Things to improve: allow the user to ‘zoom in’ and ‘out’ of the frame in order to visualize all countries (we dropped Russia from the sample because it was just too big), and add other features such as animations to be able to visualize change over time and the relationship of population with other economic performance indicators.

Objects Oriented

Our assignment this week was to use object-oriented programming to create either a game or an arts piece. This piece uses a single object but different modes for both the display and move functions embedded in the object. It was my first time using Processing to create something from scratch.

In the future, I am looking for ways to make my code more efficient and flexible by, for example, implementing loops — I still don’t have a good grasp on. Moreover, I want to move beyond regular polygons and start experimenting with more irregular shapes and add features of interactivity.

Order in Software and Chance in Art

Casey Reas’ talk and the story of Margaret Hamilton are related in the sense that they make think about the place of randomness and order in both art and software.

Her Code Got Humans on the Moon tells the story of how Margaret Hamilton’s work at MIT was crucial in developing the software that allowed the Apollo mission to be successful. At a glance, the most surprising thing about the story is that, in an industry dominated by men, it was a woman who spearheaded the an important part of the project. Given that unequal participation in STEM fields persists to this day, having strong female role models plays a significant role in paving the way toward more representation. For me, however, the major takeaway from the reading is the need to prototype tirelessly and build forgiving systems for users.

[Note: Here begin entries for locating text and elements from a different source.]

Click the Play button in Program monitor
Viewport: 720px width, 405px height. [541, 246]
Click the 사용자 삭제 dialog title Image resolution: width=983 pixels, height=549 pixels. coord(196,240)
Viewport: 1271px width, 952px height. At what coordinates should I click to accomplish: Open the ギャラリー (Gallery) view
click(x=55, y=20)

I extract this lesson from the fact that the NASA engineers were arrogant enough to claim that their astronauts had been “trained for perfection” and would never commit a mistake such as launching a program midflight. Hamilton had to conform herself with including a cautionary note in the documentation, instead of following her original plan of building an error-correcting mechanism into the machine. But the astronauts did make the mistake, and Hamilton and her team had to rush to save the day. From this, it becomes clear that no matter how much we’ve simulated something, our designs must incorporate error-correction, specially when we design products to be used in previously unknown situations. Being humble and forgiving in our design is not a disrespect to our users, it’s an acknowledgement that mistakes happen even when we’re most prepared. Or in other words, given the chaos that exists outside the system, software must account for as much order and structure as possible.

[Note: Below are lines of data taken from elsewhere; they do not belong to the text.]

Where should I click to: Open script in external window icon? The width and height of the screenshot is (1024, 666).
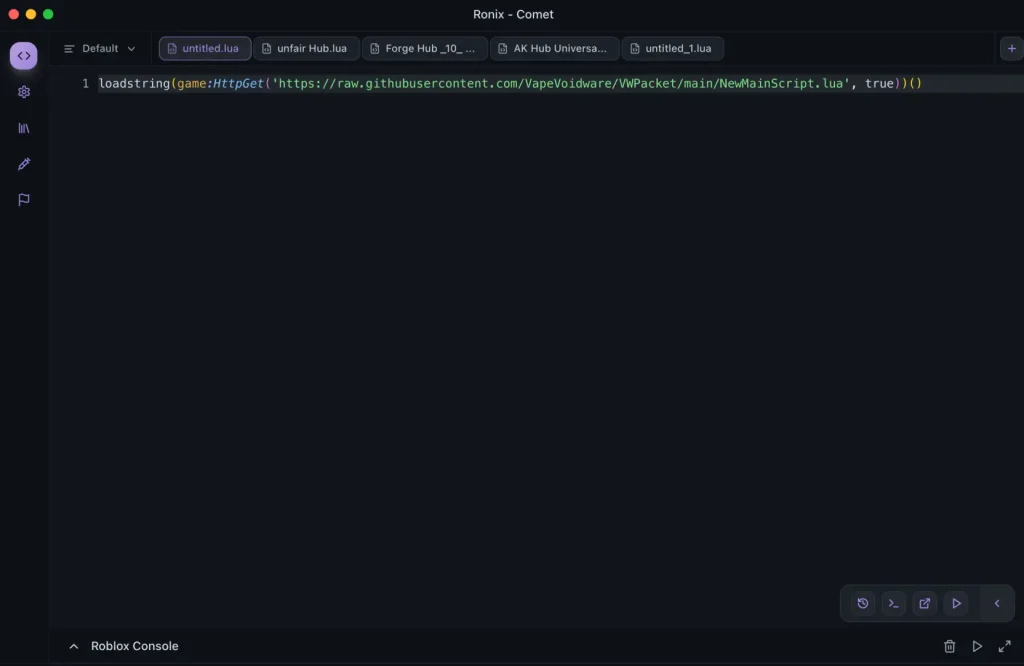point(924,603)
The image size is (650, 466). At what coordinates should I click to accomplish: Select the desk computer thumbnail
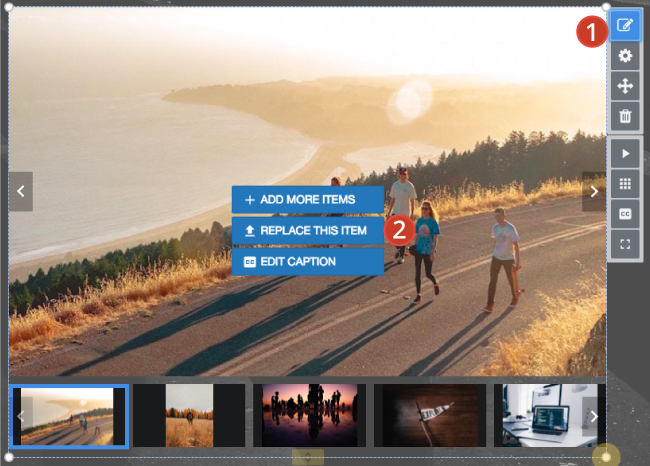[x=540, y=416]
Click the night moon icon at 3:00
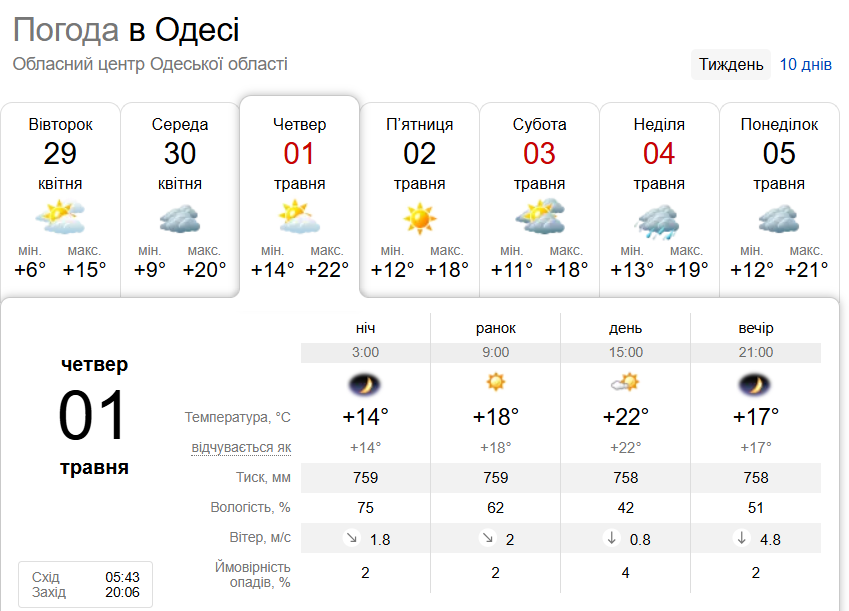The height and width of the screenshot is (611, 849). tap(365, 383)
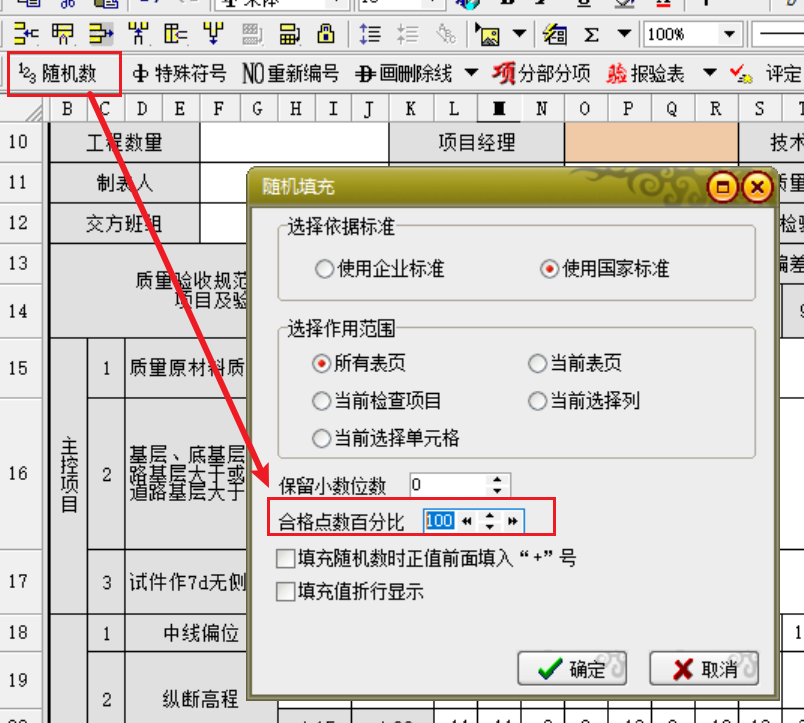The image size is (804, 723).
Task: Choose the 当前表页 scope option
Action: [538, 364]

Casey Reas’ talk on Chance Operations relays a different message: randomness, even a little of it, can be extremely generative. Reas prefaces his examples by highlighting how, historically, the place of art has to be to incorporate order into a chaotic environment, i.e. nature, and then moves to show how with software/programmed art, that landscape or trend is changing abruptly. Through his examples, Reas demonstrates how adjusting how much we live to chance in an artwork we can embark on a journey of discovery about the behavior of form and the visual properties that emerge from it. I must emphasize, however, that this element of leaving place for randomness in code is possible only because of how rigid code can be. Code is a language of commands, it leaves no room for interpretation, and therefore we must incorporate it whenever we want it to be a part of our work.